To the Editor:
I wish to compliment the extremely well-crafted letter against homosexual marriage rights by Michael Bourland of Newcastle (“Marriage redefinement is the wrong approach”, Page 4, 10/1/09).
In constructing his narrative, he appeals to the nebulosity of “religious and social traditions,” the fashionable philosophical notion of “normative” thinking, the usual semantic boundary conditions of definition and concept in cognitive thinking, the onerous burdens of the legal structures, and, of course, the magical quasi-mystical theological notion of sacraments.

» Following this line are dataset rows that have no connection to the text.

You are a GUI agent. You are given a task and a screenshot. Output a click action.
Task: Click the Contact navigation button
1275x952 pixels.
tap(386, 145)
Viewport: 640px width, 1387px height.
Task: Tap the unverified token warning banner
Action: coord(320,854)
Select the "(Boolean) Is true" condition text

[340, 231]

In short, it is a well-thought out sly attack on the institution of marriage to pretend it cannot accommodate homosexual marriages.

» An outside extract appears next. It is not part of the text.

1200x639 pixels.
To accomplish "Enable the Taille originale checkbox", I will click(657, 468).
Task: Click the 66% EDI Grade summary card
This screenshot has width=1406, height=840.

Regretfully, facts obtrude on his apparently reasonable arguments. Eleven per cent of the human species is homosexual. It is a common feature in the biological system of many animals. Homosexuality is fairly pedestrian and boring as heterosexuality. The “real” norm of the presumed sacred marriage institution is divorce and adultery. We humans are highly sexual mobile creatures.
The questions that should be asked are: What informs our post-modern notion of marriage? What are its hidden foundations? Has the institution changed over the last 40 centuries as evidenced from our most ancient cuneiform dossier (22nd century BCE) to the Protestant and Roman Catholic Reformation documents (16th century CE)?
What role does our high culture (liturgy, literature and scientific scholarship) play in this debate? How does demographics or ecological over-population unconsciously dictate the course of this debate? Monsieur Bourland would be shocked at the plasticity of this institution within his pronatalist cosmic perspective. It has never been a monolithic structure.
Lastly, our post-modern gays should be congratulated that they do not insist on the gay marriage sacramentum [Latin, “oath”] of the ancient Roman elite, conferratio, but will condescend, as the rest of us, to have the ‘sacrament’ of matrimonium as developed by the Roman Catholic canonists in the 11th century and the Glossators in the 12th and 13th century in the ever evolving Corpus Iuris Canonici of our most ancient church.
In summary, gays enrich the institution of marriage; they do not diminish it. After all, planet Earth is groaning under the collective weight of 6.5 billion humans. Gay marriage rights are a social, economic and political necessity.